Cayla Paustain said the conference helped her understand the many factors outside of the classroom that influence a child’s learning.

“It made it clear the importance of having a connection to our students’ home lives and what we teach in the classroom,” Paustain said. “Our children might be facing a variety of struggles, whether it be financial difficulties, home-life environments or historical trauma. The conference helped open the door and start a conversation about the students in our classroom and how we can think about their education in a new way.”

O’Brien said a class she took on calming strategies helped not only her students, but herself.

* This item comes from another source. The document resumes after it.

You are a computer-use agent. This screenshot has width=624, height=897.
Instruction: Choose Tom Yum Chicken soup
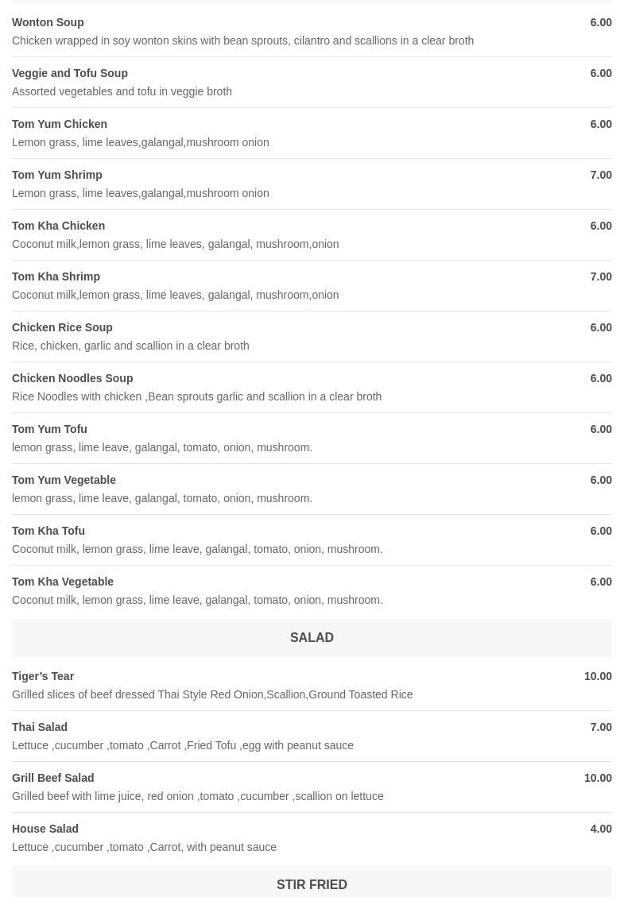click(x=60, y=124)
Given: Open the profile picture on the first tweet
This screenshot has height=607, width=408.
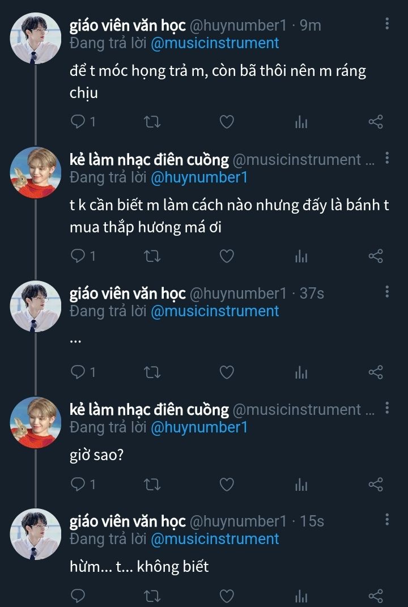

“My students use these strategies when they are upset. Also, when someone in class is upset, I see other students using calming strategies to help keep themselves calm,” O’Brien said. “It’s helped me keep calm also. Teaching is stressful. When I begin to feel frustrated, I’ll let my students know how I’m feeling and tell them what strategy I’m going to use to calm myself down.”

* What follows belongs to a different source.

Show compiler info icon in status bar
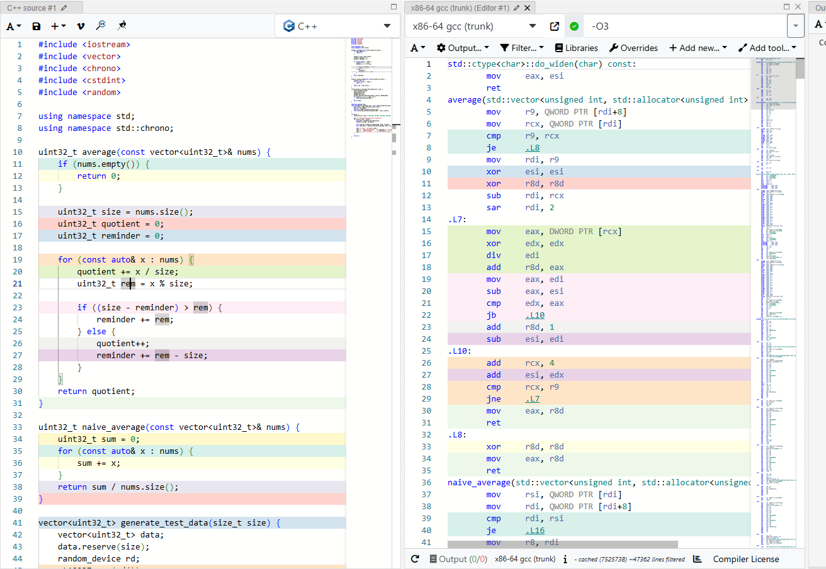tap(565, 559)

Paustain showed compassion by allowing students to take breaks in a safe spot in the classroom.

O’Brien also liked a class she took on teaching that mistakes are a chance for people to learn.

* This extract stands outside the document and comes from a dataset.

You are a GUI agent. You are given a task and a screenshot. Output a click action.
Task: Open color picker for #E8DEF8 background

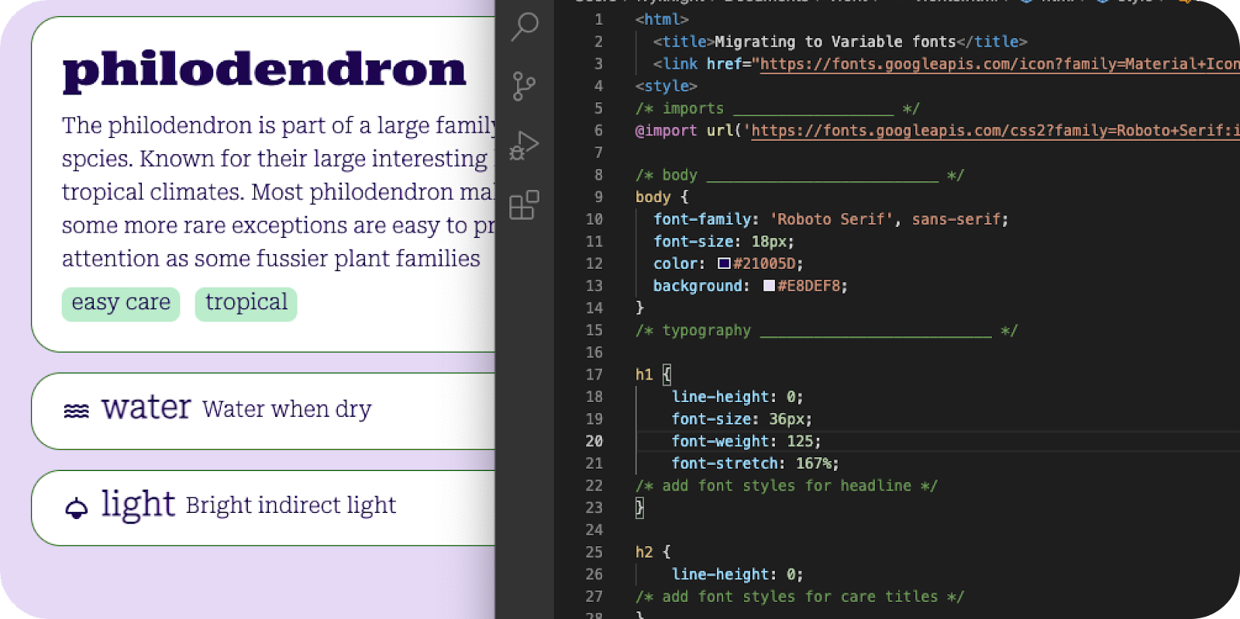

“At the beginning of the year, I had a lot of students who would give up if something was too hard or if they made a mistake,” she said, adding the entire school had that mindset. To change it, the school had to talk about it every day, “teaching them that without hard work, we would never grow.”

O’Brien gave an example of a boy who was in tears at the start of the year when he didn’t get something. But about mid-year, “his mindset totally changed. If he made a mistake he would tell me, ‘That’s OK. I can do it!’ “

Both of the teachers learned of the importance of teaching culture.

O’Brien learned that the Tulalip Tribe Lushootseed language is struggling to survive.

“I brought the language into my classroom, just basic words and phrases such as, stand up, sit down, line up, walk, please be quiet, etc. The kids are now using Lushootseed with each other,” she said.

Paustain also used that language, along with traditional Native American tales in read alouds and to learn about character traits.

“We can look at these different concepts and thoughts, and rethink the way we are teaching. Instead of expecting students to fit to the way we are teaching, we can change our teaching to fit the needs of our students,” Paustain said.

Hansen hopes to add a class this year in response to the deadly shooting at Marysville-Pilchuck High School last fall.

A class on trauma would help teachers who burned out on empathy overload.

“Teachers are the first line of defense, after the family,” Hansen said. “It was high-stress for them, not just the kids. They have to remember to stay healthy themselves.”

One of the hardest parts for teachers was not knowing how long it would take for different students to heal. “They didn’t know what the kids were going through,” he said.

Hansen hopes to reach even more people this year with the program through a DVD EvCC is going to produce.

Quil Ceda Tulalip Principal Anthony Craig helped Hansen with the topics and speakers last year. School and tribal leaders gave strategies on educating the whole child, not just for academics, but for emotional and social needs, too.

He said this year’s conference will deal a lot with healing.

“It’s been a rough year emotionally, and school can be a place of healing,” Craig said.

Whether a student is Native American, Russian, Latino or European, they need to embrace and understand their ethnic identity and culture, he added. Once all students learn to self-manage their emotions, they are better suited to excel in other areas of life, such as academics.

Hansen said he doesn’t think working with this issue in education is that far off from his training to be a nurse. “In nursing you have to have a big heart and treat the whole person,” he said.

In both, he is learning that culture impacts people.

“Culture doesn’t stop at a particular line,” he said, adding no male nurses were allowed when a Muslim woman gave birth. Even her husband wasn’t allowed in the room.

Hansen said his children go to school at Quil Ceda Tulalip Elementary. He said even though test scores are not high there he considers it to be a great school.

“A lot of people don’t look at the whole picture,” he said.